Die zweite Komponente des Ausbaupakets sind die Vorplanungen zwischen Marktredwitz und Nürnberg, nachdem die Vorplanungen von Hof zur Grenze bei Schirnding über Marktredwitz in den vergangenen Jahren durchgeführt wurden. "Es ist sehr erfreulich, dass Bundesverkehrsminister Alexander Dobrindt hierfür vor wenigen Wochen grünes Licht gegeben hat und der Bund mit der DB Netz AG eine Vereinbarung zur Vorplanung nach Nürnberg abgeschlossen hat. Die DB führt noch in diesem Jahr die Grundlagenermittlung durch. Der Ausbau der Franken-Sachsen-Magistrale ist für Bayern sowohl mit Blickrichtung Sachsen als auch Tschechien von sehr hoher Bedeutung", bemerkte Herrmann.
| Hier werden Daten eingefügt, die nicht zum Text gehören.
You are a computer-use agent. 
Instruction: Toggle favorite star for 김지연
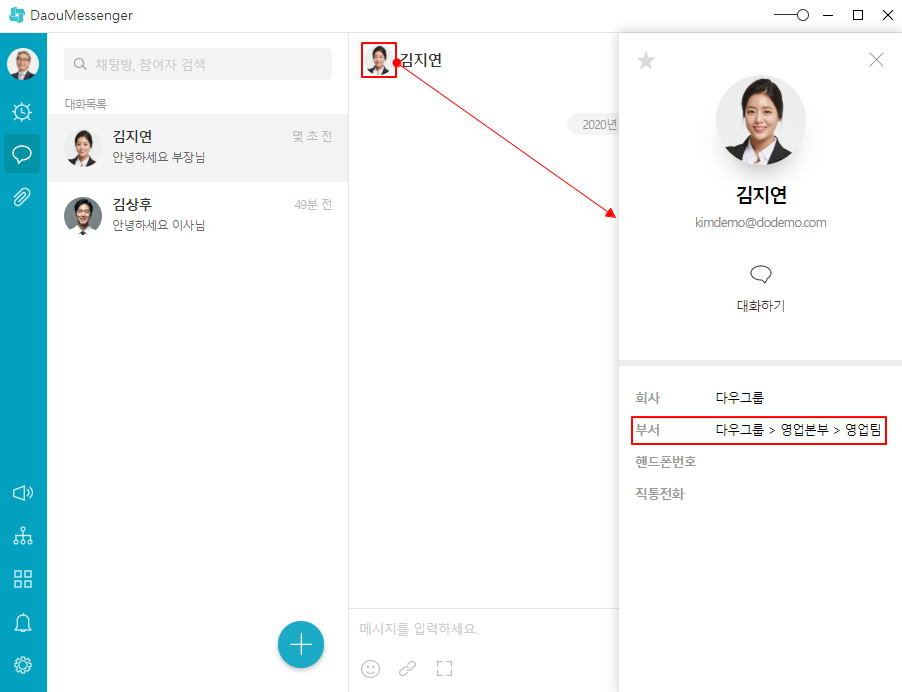[x=646, y=61]
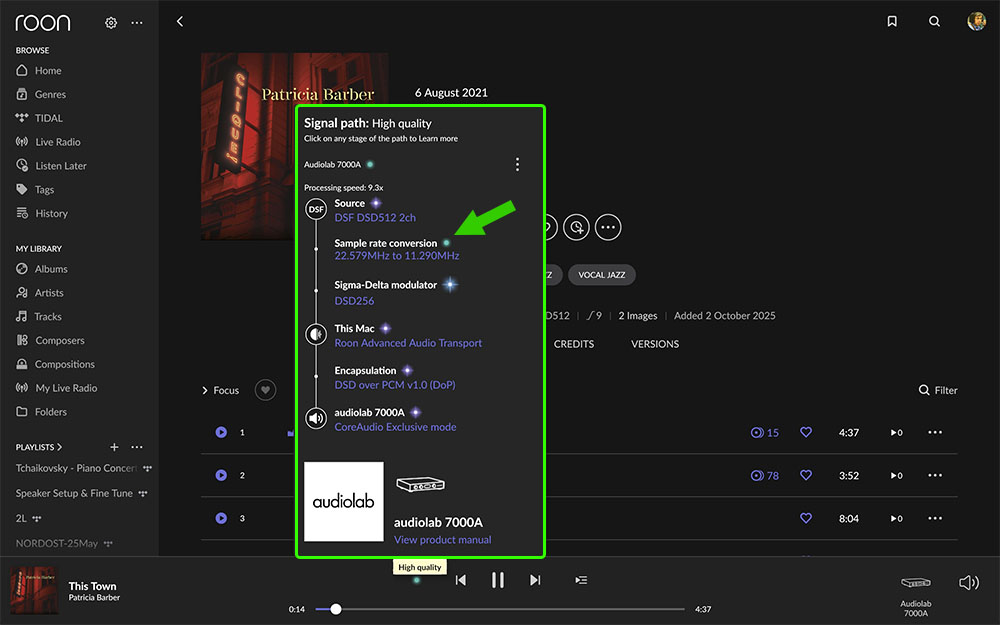The width and height of the screenshot is (1000, 625).
Task: Expand the Focus options
Action: tap(220, 390)
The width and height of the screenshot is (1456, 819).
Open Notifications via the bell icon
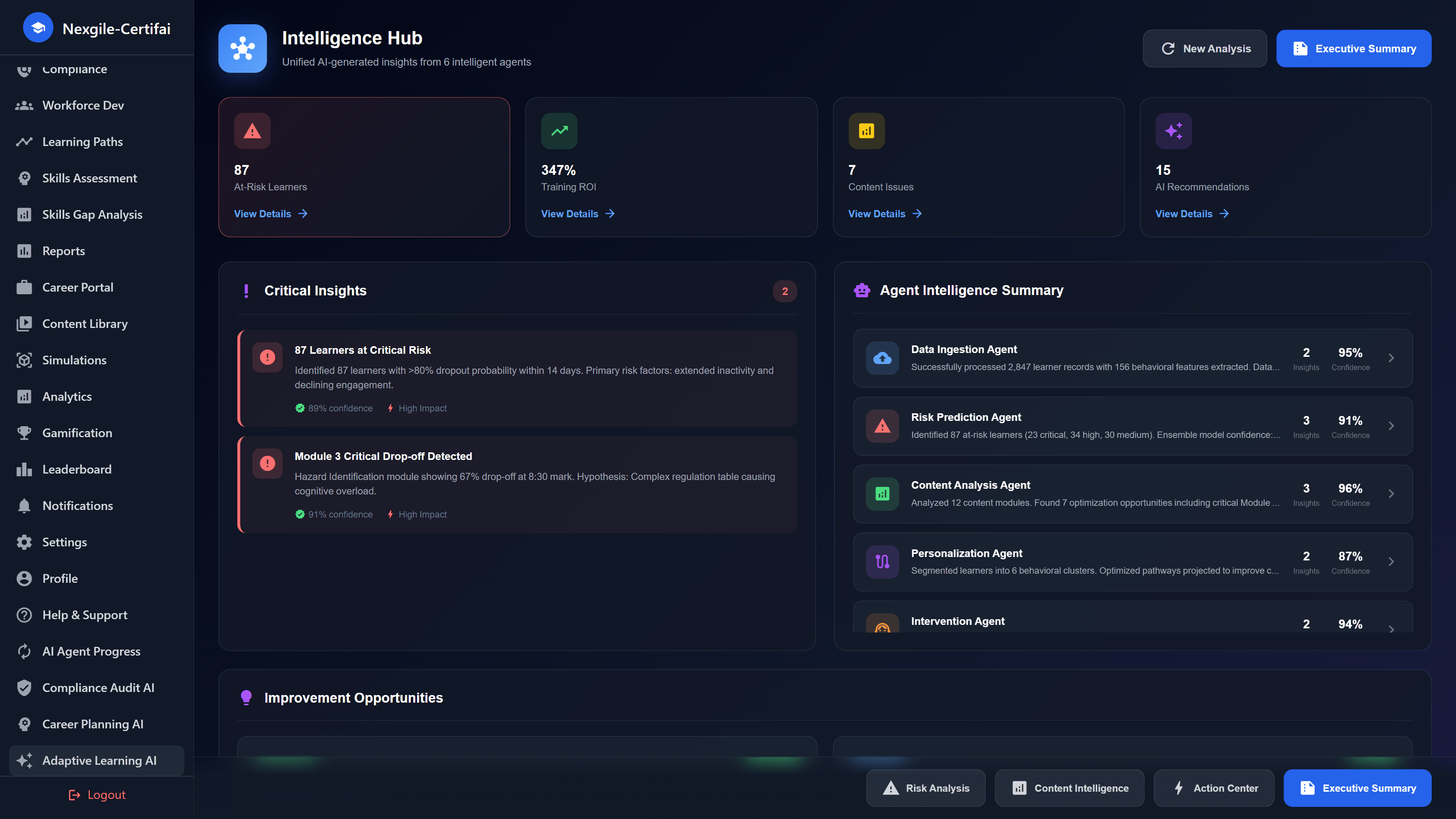click(24, 505)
Er machte deutlich, dass Bayern alles daran setzen werde, beide Hauptachsen nach Tschechien und den Ausbau der Bahnstrecken zwischen Regensburg und Hof sowie zwischen Nürnberg und Schwandorf im kommenden Bundesverkehrswegeplan zu verankern. "Mit einem Ausbau in diesem Vierklang würde an dieser Nahtstelle in Europa ein zukunftsträchtiges Schienennetz entstehen, von dem nicht nur die Regionen entlang der Strecken profitieren", so Herrmann.
Bereits auf der Zielgeraden befindet sich der Eisenbahn-Lückenschluss zwischen Selb-Plößberg und Asch als dritte wichtige Komponente. Auf tschechischer Seite haben die Bauarbeiten bereits vor zwei Monaten begonnen, in Oberfranken werden sie noch in diesem Monat starten. Wenn eventuelle Klagen keinen Erfolg haben, sollen die ersten Nahverkehrszüge auf dieser grenzüberschreitenden Strecke ab kommenden Dezember rollen und erstmals nach vielen Jahren wieder Direktverbindungen zwischen den Partnerstädten Hof und Eger anbieten. Die Entscheidung, welches Bahnunternehmen dann zwischen den beiden Orten verkehren wird, soll im Juni fallen. Die Investitionskosten für die Streckenreaktivierung werden länderübergreifend, inklusive der Kosten für in diesem Zusammenhang anfallende Straßenbaumaßnahmen und Park&Ride-Projekte, bei rund 20 Millionen Euro liegen. "Dann wird es vier Bahnstreckenverbindungen zwischen Bayern und Böhmen geben. Diese Strecken haben damit nicht nur einen verkehrlichen, sondern auch hohen symbolischen Wert", betonten beide Minister. Sie erklärten unisono, bei der Jungfernfahrt eines Nahverkehrszugs auf der reaktivierten Strecke im Dezember an Bord sein zu wollen. Die Strecke war erstmalig vor 150 Jahren in Betrieb genommen worden, seit Ende des Zweiten Weltkriegs vor 70 Jahren gab es keinen Personenverkehr mehr.
Zusätzlich vereinbarten beide Minister noch eine weitere Verbesserung im grenzüberschreitenden Schienenpersonennahverkehr, die zum nächsten Fahrplanwechsel im kommenden Dezember greifen soll. Demnach werden im tschechischen Eger die Anschlüsse nach Karlsbad für Bahnreisende von Nürnberg in den schnellen Neigetechnik-Expresszügen verbessert. Künftig wird es dort einen unmittelbaren Anschluss geben. Bisher mussten die Fahrgäste rund eine Stunde am Bahnhof in Eger auf den Anschlusszug warten. "Damit wird das wichtige touristische Reiseziel Karlsbad von Nordbayern aus deutlich attraktiver mit dem Zug erreichbar sein", erklärte Herrmann.
Auch der weitere Ausbau der Straßenverbindungen zwischen beiden Ländern bildete ein wichtiges Gesprächsthema der beiden Minister, zumal über den Straßenverkehr auch mittel- bis langfristig der meiste Verkehr zwischen den beiden Nachbarländern laufen wird.